** Opening Entries supplied block **
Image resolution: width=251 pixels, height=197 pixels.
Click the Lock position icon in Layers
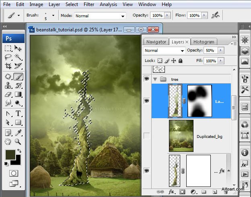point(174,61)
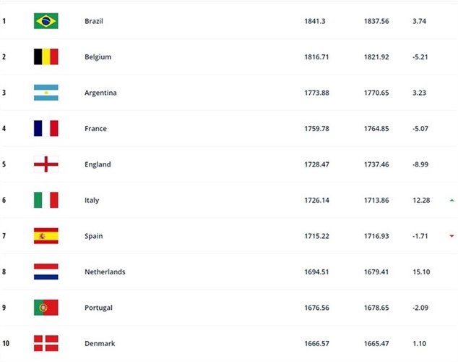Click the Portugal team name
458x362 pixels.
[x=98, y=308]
** Closing Entries supplied block **
Once the pictures are set aside, write out the entries verbatim.

● Finished exercise:
Image resolution: width=251 pixels, height=197 pixels.
Click the Lock position icon in Layers
point(174,61)
Click the Portugal team name
458x362 pixels.
[x=98, y=308]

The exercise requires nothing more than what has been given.